I normally use OCCT, but I’m not sure how well it will work for ECC memory. It seems like unstable OCs can be stable with ECC memory because it is correcting itself, but of course ideally we’d want stability with no ECC corrections.

Like, someone on Reddit overclocked their ECC memory and it took 5x longer to boot into windows because of all the errors it needed to correct :rofl:

I bought the Karhu ramtest, Windows only , but it works. Otherwise, running Linpack with a large enough problem size to allocate almost all of the RAM under Linux is also pretty good.
You can grab a hacked version of Linpack that runs on AMD here: ryzen_cycle

Hi. I was interested in long time getting these sticks ( Samsung M391A4G43MB1-CTD) for 256GB of memory, and finally they are available near me. I can’t find reliably Samsung M391A4G43AB1-CWE or Micron MTA18ASF4G72AZ-3G2B1 in usual retailers in my country, but I can get them imported or order for not that much extra (in fact Micron MTA18ASF4G72AZ-3G2B1 just for 156$ in one shop, which is suspicious, compared to Samsung modules which are about 190$)

I am using TR 2950X in x399 mobo (MSI MEG Creation), but might update soon to TR 3970X.

What highest clocks you get stable in 2 DIMM modules per channel? (8 sticks total in 2950X system, for a total of 256GB).

Initially I run memtest86+ for few hours.

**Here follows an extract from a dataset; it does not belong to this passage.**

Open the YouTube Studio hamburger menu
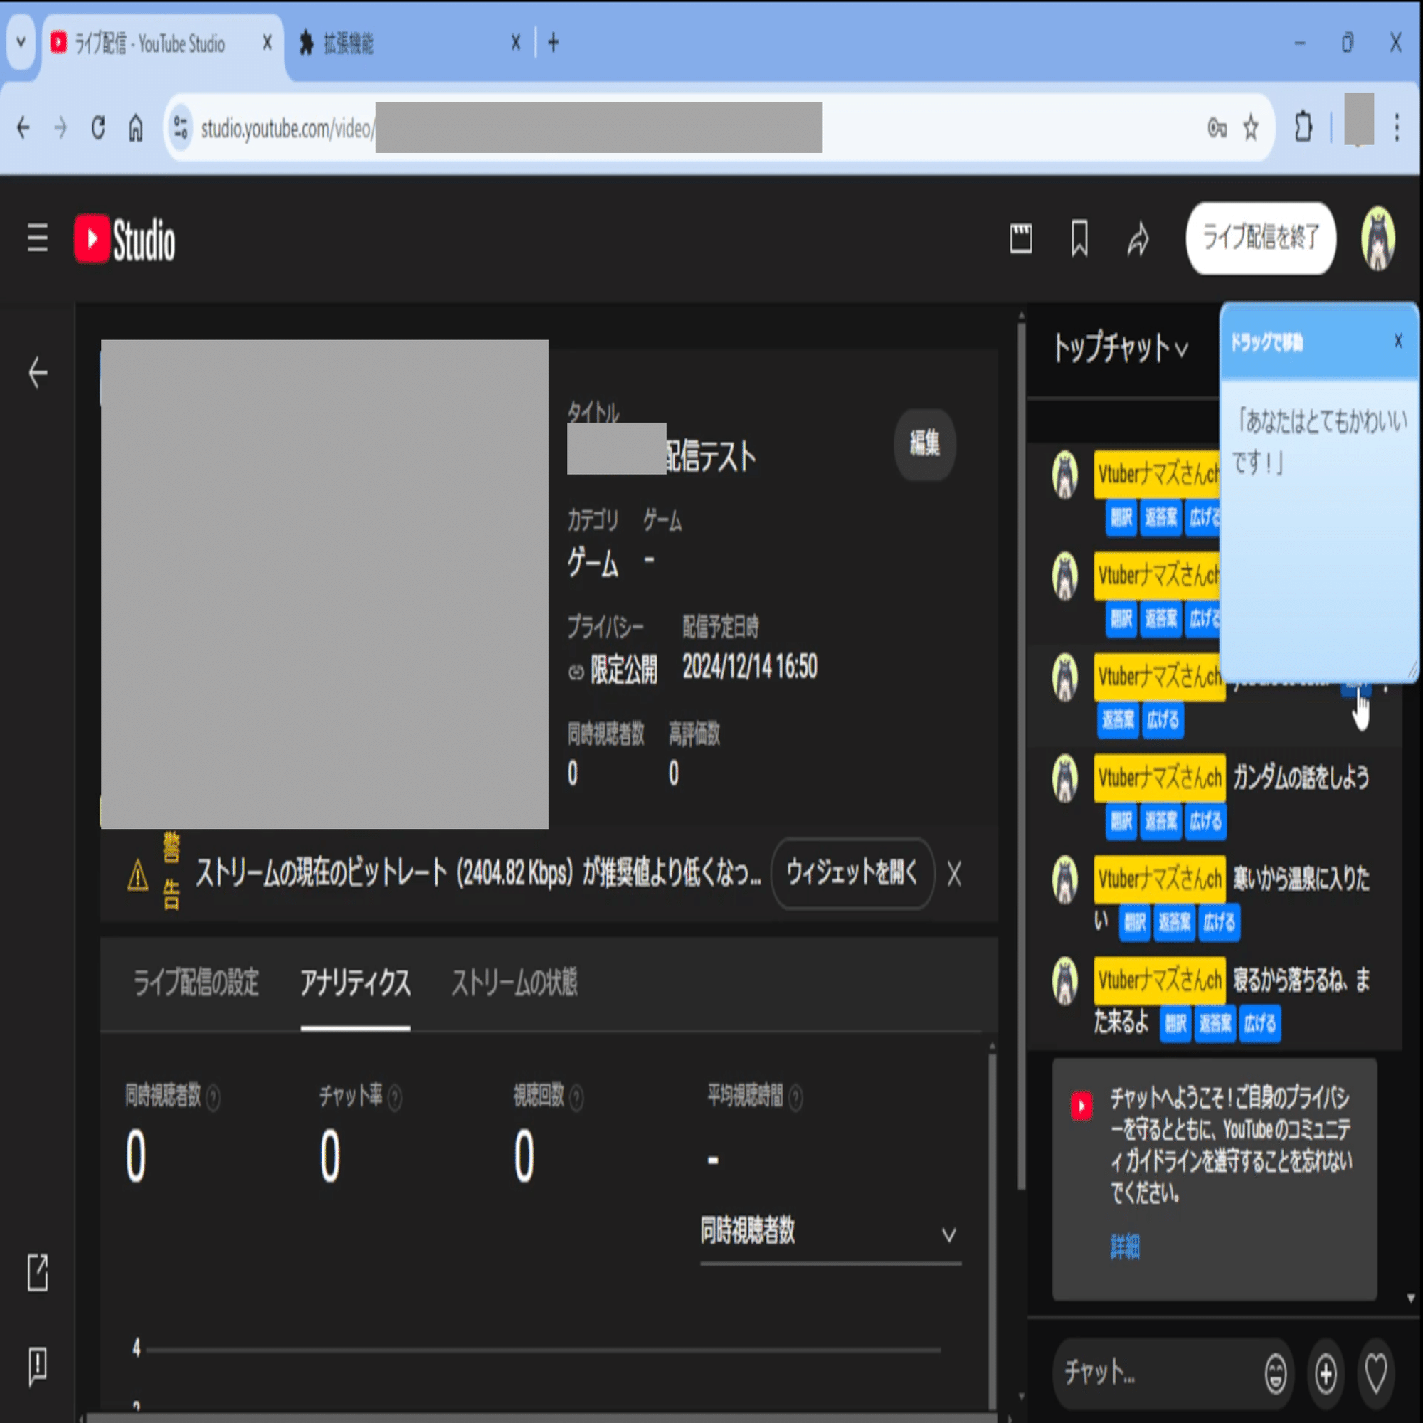Screen dimensions: 1423x1423 [36, 239]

Then I run Linux, and use memtester 4.3.0 or 4.5.0 (from Debian stable and testing packages respectively for example). I launch multiple instances to speed the process and make the memory controllers work harder. I launch same number of instance as number of cores usually (you can create a bash script to spawn all the instances and redirect output to own log files, or if you are lazy like me, just open 16 sub-terminals in Terminator terminal emulator and start them all manually using a broadcast feature in Terminator, or just paste the command line manually into all terminals ;D ). I adjust amount of memory used by each instance, so almost all memory is covered. Then let it do its things for at least 24 hours, and observe errors from each instance. If that passes, I do an extra few hours pass with more 2x instances (to also utilize all hardware threads, and stress MC even more).

I’d test it with Passmark’s Memtest since it can also inject errors so you can check that ECC is actually working even if the motherboard doesn’t have a proper BIOS-level logging feature for them (any Ryzen system to my knowlegde).

After a long while I got a brief response from Asrock:

After checking with our engineer, X570 didn’t support Platform First Error handling (PFEH).

Which is a confusing statement, given that the option to toggle PFEH did exist in an early FW version (https://youtu.be/hus0u-jX6nc?t=312).
Are they just wrong or maybe the option to toggle it never actually did anything in versions where is was present?

Have you ever actually observed an error getting logged in dmesg? Maybe error reporting is working on the latest FW, despite the PFEH toggle missing. Another option that is visible, likely to be relevant is “MCA error thresh enable”. If no errors are getting reported to the OS, maybe messing with that setting could be the key.